Chill Out with Home Made Winter
San Diego's tourism folks have spent a lot of time and money cultivating an anti-winter mentality for the region. We're the place you folks in the frozen hinterlands come in January and February for respite. So, back in October when I received the book Home Made Winter by Yvette van Boven ($35/Stewart, Tabori & Chang) and we were having a bit of a last-ditch heat wave, I had a hard time seeing the relevance. van Boven, a recipe writer, food stylist, culinary editor, and illustrator, is Dutch and grew up in Ireland, so naturally much of the emphasis in this book is on dishes that anyone in northern Europe would thrive on as fall segues into harsh winter. But I wasn't looking for warmth. I live it.
Then December hit and the temperatures had a freakish drop--for us. Frost warnings, highs in the upper 40s, brisk winds. Rain. We were cold. And, even now as January melds into February, the weather continues to chill and the heat in my house is still on. So I've found myself more than in the mood for some home made winter.
van Boven's cookbook follows her previous book Home Made. It's wonderfully quirky, filled with stories about her Irish and Dutch heritage, her time in France, and celebrating winter holidays. Some of the recipes appear in your standard rendition; others, like her Quince Jam with Star Anise & Cardamon, are casual illustrations, replete with arrows, little warnings, underlined emphases, and, of course, sweet drawings. There are recipes printed on brown paper and others have the typeface running alongside the side of a building. Combined with the lavish photography, mostly by her husband Oof Verschuren, that melds food porn with inviting travelogue, you truly are transported into a dreamy old world tableau. Certainly not bright and tidy suburban San Diego.

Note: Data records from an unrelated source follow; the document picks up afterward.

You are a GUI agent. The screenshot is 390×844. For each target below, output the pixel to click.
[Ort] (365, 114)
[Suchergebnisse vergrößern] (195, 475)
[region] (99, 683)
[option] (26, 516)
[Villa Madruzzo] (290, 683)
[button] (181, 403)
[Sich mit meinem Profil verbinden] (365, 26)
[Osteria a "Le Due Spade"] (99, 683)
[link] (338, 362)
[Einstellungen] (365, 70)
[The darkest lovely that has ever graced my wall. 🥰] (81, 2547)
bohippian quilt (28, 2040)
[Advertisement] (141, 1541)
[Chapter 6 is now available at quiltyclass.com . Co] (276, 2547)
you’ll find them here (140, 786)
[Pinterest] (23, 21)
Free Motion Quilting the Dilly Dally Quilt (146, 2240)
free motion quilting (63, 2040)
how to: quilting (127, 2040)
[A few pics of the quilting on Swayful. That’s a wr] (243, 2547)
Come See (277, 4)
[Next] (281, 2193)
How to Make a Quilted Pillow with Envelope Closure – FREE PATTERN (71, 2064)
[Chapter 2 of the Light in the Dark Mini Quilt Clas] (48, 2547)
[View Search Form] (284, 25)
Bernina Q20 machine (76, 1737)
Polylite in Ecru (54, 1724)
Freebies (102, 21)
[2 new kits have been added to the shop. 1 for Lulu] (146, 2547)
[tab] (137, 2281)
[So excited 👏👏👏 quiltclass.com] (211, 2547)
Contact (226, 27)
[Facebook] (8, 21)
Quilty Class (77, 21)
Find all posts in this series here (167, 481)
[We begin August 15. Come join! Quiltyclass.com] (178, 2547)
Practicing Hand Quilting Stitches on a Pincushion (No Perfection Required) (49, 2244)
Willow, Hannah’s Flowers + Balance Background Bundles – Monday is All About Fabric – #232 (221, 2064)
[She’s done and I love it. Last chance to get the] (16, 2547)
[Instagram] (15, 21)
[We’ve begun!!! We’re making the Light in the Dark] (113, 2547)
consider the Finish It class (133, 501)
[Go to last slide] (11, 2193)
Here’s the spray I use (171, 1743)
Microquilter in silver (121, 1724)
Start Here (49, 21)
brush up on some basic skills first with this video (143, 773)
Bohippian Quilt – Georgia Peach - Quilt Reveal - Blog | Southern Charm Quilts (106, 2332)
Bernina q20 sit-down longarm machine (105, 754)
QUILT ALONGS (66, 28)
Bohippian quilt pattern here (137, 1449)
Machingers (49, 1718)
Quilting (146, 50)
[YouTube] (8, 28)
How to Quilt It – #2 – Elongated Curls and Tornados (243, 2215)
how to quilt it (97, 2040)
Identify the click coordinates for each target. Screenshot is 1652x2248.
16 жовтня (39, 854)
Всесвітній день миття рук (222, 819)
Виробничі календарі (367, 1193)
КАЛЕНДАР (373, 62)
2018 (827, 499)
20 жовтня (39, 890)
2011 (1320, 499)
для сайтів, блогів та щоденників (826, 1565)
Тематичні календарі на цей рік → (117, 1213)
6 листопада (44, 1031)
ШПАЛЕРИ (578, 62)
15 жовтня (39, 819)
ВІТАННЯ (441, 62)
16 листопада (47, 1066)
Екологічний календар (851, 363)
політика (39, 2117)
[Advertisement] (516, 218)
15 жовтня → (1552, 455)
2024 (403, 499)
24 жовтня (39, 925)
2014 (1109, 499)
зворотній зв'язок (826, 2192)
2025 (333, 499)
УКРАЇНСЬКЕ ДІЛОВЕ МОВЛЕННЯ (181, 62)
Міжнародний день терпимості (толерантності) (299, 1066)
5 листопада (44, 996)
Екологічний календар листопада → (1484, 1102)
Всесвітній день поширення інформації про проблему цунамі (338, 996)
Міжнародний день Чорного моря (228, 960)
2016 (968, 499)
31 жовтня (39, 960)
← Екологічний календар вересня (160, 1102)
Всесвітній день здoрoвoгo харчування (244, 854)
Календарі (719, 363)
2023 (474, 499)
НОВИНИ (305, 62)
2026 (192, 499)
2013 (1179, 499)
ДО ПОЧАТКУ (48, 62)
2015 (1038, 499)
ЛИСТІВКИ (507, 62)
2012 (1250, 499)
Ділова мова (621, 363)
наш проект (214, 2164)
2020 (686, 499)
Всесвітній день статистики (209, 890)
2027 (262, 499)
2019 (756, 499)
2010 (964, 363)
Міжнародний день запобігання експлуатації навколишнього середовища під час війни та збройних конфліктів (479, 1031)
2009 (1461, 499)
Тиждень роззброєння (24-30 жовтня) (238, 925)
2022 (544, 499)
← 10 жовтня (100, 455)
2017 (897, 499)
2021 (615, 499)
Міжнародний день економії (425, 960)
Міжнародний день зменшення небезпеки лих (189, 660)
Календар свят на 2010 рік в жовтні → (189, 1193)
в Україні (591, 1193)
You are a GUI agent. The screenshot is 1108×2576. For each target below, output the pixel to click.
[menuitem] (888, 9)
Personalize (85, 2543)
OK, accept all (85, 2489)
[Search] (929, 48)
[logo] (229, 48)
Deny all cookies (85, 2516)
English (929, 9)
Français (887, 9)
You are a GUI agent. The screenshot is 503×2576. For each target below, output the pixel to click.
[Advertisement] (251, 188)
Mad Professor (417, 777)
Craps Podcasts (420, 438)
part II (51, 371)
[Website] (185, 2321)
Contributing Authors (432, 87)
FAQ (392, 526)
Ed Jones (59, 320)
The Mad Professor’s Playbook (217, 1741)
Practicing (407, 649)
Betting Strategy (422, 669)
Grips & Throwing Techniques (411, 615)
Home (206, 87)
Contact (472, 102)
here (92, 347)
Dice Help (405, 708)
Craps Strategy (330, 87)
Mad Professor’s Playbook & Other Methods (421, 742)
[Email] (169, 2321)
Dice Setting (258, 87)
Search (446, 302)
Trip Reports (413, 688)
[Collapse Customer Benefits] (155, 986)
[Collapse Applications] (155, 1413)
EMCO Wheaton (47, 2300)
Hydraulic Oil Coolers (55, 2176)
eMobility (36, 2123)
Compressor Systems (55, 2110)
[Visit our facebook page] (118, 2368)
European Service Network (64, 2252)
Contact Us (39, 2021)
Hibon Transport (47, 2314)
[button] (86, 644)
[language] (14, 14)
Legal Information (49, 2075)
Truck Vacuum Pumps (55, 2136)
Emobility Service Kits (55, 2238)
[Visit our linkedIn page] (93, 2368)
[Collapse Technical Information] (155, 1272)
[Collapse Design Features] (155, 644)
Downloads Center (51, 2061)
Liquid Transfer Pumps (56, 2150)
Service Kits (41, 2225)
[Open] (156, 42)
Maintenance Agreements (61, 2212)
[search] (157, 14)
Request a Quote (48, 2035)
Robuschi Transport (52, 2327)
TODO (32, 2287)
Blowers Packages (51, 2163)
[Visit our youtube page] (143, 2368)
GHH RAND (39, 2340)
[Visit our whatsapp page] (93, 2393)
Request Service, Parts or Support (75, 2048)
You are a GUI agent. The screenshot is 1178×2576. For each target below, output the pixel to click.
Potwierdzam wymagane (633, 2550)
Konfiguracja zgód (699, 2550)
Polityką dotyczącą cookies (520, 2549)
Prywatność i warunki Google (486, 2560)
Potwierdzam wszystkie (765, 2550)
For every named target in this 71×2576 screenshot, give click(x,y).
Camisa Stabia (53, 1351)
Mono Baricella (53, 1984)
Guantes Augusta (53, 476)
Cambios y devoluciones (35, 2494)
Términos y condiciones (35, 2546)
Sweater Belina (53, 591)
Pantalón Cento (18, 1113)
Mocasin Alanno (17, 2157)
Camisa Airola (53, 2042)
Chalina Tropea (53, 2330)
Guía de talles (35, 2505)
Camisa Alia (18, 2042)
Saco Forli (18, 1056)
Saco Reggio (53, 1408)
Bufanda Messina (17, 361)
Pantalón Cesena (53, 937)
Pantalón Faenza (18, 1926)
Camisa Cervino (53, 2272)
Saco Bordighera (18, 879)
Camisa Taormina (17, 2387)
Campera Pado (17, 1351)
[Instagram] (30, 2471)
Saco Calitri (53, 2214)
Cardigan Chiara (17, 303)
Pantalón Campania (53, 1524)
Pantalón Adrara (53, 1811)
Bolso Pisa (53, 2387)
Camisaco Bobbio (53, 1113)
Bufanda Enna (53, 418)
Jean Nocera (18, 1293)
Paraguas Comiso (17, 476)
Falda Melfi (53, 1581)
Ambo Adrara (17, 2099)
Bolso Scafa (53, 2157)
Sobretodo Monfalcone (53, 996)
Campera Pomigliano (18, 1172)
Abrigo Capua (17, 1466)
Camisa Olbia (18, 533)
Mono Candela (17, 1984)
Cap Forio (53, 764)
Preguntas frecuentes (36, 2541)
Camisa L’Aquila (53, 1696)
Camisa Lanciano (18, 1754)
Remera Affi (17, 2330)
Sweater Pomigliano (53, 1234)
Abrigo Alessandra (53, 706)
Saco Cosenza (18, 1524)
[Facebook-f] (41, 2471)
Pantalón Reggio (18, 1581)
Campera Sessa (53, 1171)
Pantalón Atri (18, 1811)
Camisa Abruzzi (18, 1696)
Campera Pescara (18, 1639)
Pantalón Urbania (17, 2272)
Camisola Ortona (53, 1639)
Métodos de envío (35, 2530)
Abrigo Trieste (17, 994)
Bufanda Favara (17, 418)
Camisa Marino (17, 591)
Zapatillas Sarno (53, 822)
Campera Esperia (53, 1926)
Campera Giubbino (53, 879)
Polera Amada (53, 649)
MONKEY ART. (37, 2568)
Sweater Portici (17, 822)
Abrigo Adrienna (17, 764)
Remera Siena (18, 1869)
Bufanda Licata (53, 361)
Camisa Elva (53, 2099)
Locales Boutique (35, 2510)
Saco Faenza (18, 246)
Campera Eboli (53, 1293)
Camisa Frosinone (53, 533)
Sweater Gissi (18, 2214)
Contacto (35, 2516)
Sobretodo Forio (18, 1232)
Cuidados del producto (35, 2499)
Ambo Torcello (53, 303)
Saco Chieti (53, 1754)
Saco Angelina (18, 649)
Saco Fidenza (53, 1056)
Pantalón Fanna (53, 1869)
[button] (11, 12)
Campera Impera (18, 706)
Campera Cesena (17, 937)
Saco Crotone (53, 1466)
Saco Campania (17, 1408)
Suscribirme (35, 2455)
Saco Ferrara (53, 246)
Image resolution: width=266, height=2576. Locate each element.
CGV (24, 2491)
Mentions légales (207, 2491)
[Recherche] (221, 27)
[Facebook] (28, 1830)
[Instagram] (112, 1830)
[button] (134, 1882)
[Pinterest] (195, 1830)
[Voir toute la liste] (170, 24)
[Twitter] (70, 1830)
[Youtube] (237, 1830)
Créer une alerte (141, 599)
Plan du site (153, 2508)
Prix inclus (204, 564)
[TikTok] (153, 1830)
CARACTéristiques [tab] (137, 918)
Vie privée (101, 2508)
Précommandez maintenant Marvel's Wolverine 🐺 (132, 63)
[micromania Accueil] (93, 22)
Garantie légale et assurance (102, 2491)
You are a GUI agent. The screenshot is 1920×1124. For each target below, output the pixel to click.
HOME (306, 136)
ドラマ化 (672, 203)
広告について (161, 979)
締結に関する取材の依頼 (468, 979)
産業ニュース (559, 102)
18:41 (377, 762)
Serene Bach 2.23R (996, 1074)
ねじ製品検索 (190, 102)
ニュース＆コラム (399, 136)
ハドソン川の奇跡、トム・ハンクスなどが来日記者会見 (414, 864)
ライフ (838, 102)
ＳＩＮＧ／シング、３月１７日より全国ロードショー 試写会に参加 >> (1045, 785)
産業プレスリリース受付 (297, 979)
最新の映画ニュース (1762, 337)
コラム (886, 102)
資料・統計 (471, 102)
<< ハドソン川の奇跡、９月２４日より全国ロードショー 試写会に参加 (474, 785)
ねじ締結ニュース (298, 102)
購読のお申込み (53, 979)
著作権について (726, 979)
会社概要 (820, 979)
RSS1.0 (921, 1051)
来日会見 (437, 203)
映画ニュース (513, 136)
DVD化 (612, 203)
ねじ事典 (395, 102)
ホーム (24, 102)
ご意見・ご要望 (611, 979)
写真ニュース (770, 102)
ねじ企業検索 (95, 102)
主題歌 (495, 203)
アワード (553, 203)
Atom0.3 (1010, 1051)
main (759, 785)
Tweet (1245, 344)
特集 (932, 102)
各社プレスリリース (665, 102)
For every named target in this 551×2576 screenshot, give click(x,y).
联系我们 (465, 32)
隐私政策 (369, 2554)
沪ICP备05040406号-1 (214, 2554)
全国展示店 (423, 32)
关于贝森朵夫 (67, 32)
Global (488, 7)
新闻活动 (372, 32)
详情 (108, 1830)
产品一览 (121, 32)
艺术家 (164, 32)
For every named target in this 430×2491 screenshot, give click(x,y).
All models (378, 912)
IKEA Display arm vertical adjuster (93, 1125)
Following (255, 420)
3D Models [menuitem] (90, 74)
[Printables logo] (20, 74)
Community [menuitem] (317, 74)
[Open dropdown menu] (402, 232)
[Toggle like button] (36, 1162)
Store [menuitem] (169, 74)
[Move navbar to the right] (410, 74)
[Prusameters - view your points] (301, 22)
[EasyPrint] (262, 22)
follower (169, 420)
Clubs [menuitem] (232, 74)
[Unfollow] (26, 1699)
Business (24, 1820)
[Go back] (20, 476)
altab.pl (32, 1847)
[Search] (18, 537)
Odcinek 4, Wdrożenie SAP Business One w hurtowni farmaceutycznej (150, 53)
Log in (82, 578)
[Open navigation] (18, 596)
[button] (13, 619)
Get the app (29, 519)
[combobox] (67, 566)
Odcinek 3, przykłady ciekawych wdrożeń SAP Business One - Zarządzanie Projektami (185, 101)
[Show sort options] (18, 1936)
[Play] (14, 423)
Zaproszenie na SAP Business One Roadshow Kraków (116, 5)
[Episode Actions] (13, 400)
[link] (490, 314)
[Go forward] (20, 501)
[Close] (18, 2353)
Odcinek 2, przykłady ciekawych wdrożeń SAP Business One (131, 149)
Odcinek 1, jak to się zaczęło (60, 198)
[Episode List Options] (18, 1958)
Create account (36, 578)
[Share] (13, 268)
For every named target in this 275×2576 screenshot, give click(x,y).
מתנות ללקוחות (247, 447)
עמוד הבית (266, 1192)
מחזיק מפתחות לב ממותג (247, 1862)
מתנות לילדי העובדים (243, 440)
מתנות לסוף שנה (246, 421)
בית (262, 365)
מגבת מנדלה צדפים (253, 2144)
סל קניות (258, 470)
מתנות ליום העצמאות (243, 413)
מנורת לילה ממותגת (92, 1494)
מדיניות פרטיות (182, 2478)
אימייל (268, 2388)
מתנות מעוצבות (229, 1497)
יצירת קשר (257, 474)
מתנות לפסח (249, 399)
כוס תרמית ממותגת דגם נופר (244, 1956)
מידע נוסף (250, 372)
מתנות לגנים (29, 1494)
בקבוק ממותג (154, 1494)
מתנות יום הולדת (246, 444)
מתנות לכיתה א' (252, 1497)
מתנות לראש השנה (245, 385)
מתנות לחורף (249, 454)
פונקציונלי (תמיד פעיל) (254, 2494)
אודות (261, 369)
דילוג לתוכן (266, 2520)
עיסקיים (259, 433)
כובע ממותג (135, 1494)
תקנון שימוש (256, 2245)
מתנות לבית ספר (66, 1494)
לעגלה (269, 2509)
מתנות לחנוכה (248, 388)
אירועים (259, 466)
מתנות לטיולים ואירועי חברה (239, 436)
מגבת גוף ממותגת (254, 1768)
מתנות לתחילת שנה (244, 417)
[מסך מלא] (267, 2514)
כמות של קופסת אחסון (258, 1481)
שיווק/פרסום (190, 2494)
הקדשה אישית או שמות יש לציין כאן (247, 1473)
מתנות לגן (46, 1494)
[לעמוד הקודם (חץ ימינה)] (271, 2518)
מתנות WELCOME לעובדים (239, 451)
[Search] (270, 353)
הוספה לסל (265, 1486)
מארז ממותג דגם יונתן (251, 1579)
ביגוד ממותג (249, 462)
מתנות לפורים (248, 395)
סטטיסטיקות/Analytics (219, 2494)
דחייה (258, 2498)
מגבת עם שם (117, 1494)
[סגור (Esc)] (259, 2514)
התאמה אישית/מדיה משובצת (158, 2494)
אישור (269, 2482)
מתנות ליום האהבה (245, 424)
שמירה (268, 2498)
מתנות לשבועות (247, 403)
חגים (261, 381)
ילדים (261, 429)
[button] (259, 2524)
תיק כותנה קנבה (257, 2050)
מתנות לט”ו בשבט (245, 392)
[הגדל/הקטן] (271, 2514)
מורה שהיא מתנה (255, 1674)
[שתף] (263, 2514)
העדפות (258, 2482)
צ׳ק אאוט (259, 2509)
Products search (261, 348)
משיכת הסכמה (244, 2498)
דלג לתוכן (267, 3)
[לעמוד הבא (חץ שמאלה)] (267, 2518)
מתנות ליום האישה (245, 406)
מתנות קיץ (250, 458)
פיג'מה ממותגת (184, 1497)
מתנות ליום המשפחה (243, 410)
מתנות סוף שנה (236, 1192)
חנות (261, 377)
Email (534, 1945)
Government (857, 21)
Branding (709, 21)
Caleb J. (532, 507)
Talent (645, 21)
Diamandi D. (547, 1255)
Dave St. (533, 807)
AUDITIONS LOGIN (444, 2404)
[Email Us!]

And the recipes? Many of them have very traditional Irish roots, such as Bannock bread and Flapjacks, a chewy oatmeal bar filled with butter, honey, and brown sugar. I made this recipe, adding toasted walnuts, dried fruit, and 70 percent chocolate. It's easy and it's divine.
Other recipes update traditional ones from Ireland, France, and Holland. Tartiflette with cod, a very French dish, substitutes cod for bacon and Comté cheese for Reblochon for a beautiful fish pie. There's a more traditional Daube Provençale with brisket, the Dublin Lawyer (lobster in a cream and whiskey sauce--"Because lawyers from Dublin are fat, rich, and always drunk..."), and Irish stew with lamb and Galette Des Rois. And, there are outliers--pulled pork, pizza, white chocolate and star anise mousse. And the one I'm going to try when my willpower is at its lowest ebb: Sticky Chocolate Cake in Your Coffee Mug in 3 Minutes. Unreal!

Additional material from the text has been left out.